Copy word for word the material starting at the line containing "Given: Select the -16005 DC offset value" and ending at the line containing "Looking at the", leaving the pictures out of your answer.

» Record set:
· · · · ·
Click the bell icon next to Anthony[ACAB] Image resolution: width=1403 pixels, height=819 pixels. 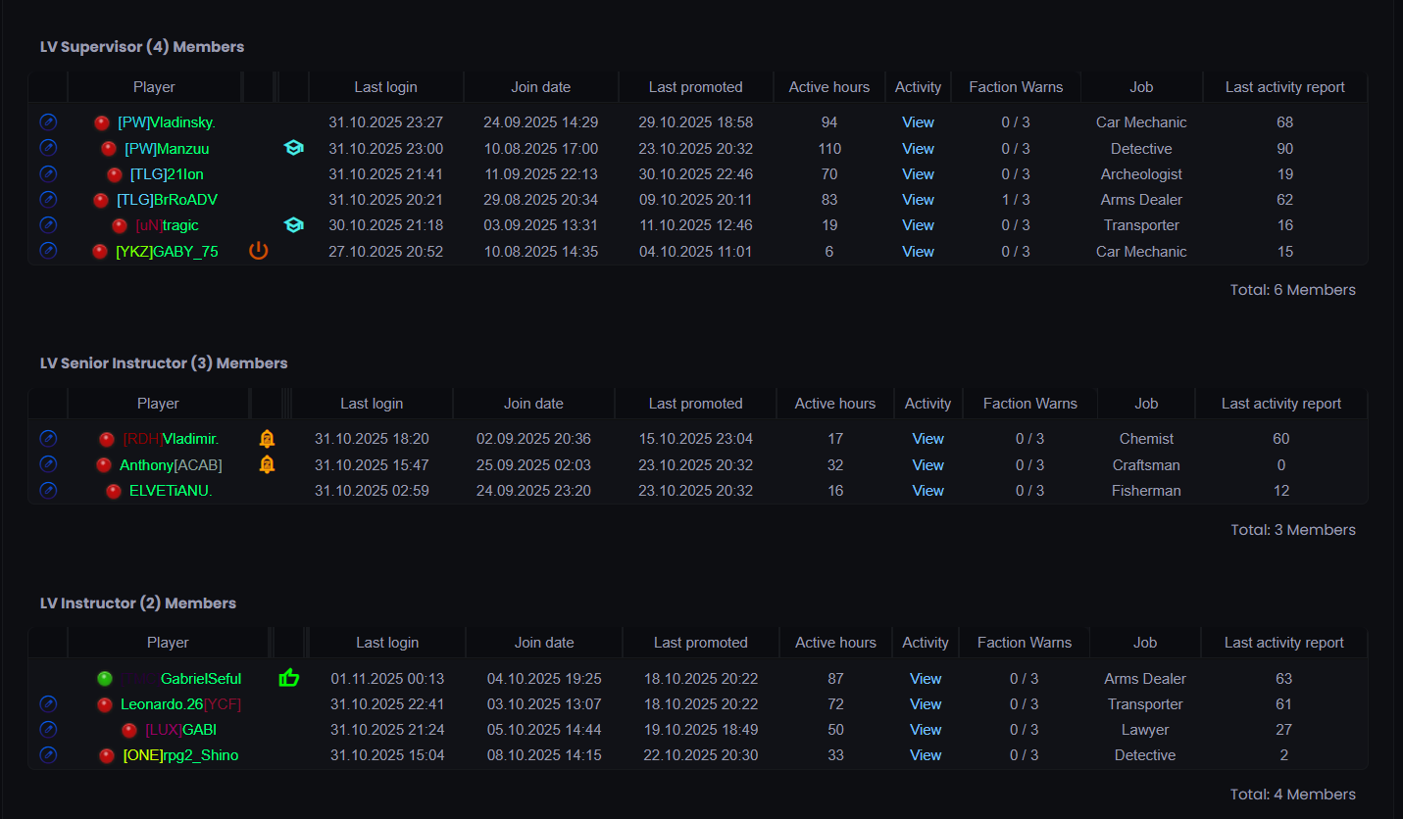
· · · · ·
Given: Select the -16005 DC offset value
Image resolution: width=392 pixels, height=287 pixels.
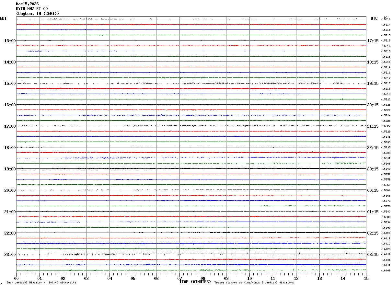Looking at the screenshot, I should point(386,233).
· · · · ·
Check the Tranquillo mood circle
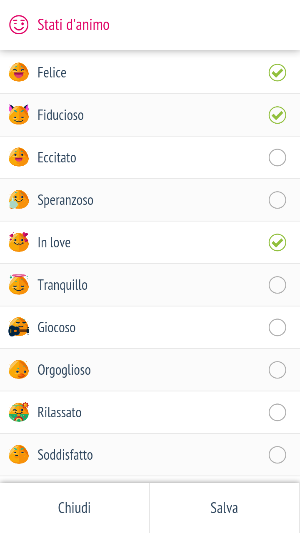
· · · · ·
» Answer to this task:
Given: Select the -16005 DC offset value
Image resolution: width=392 pixels, height=287 pixels.
Looking at the screenshot, I should point(386,233).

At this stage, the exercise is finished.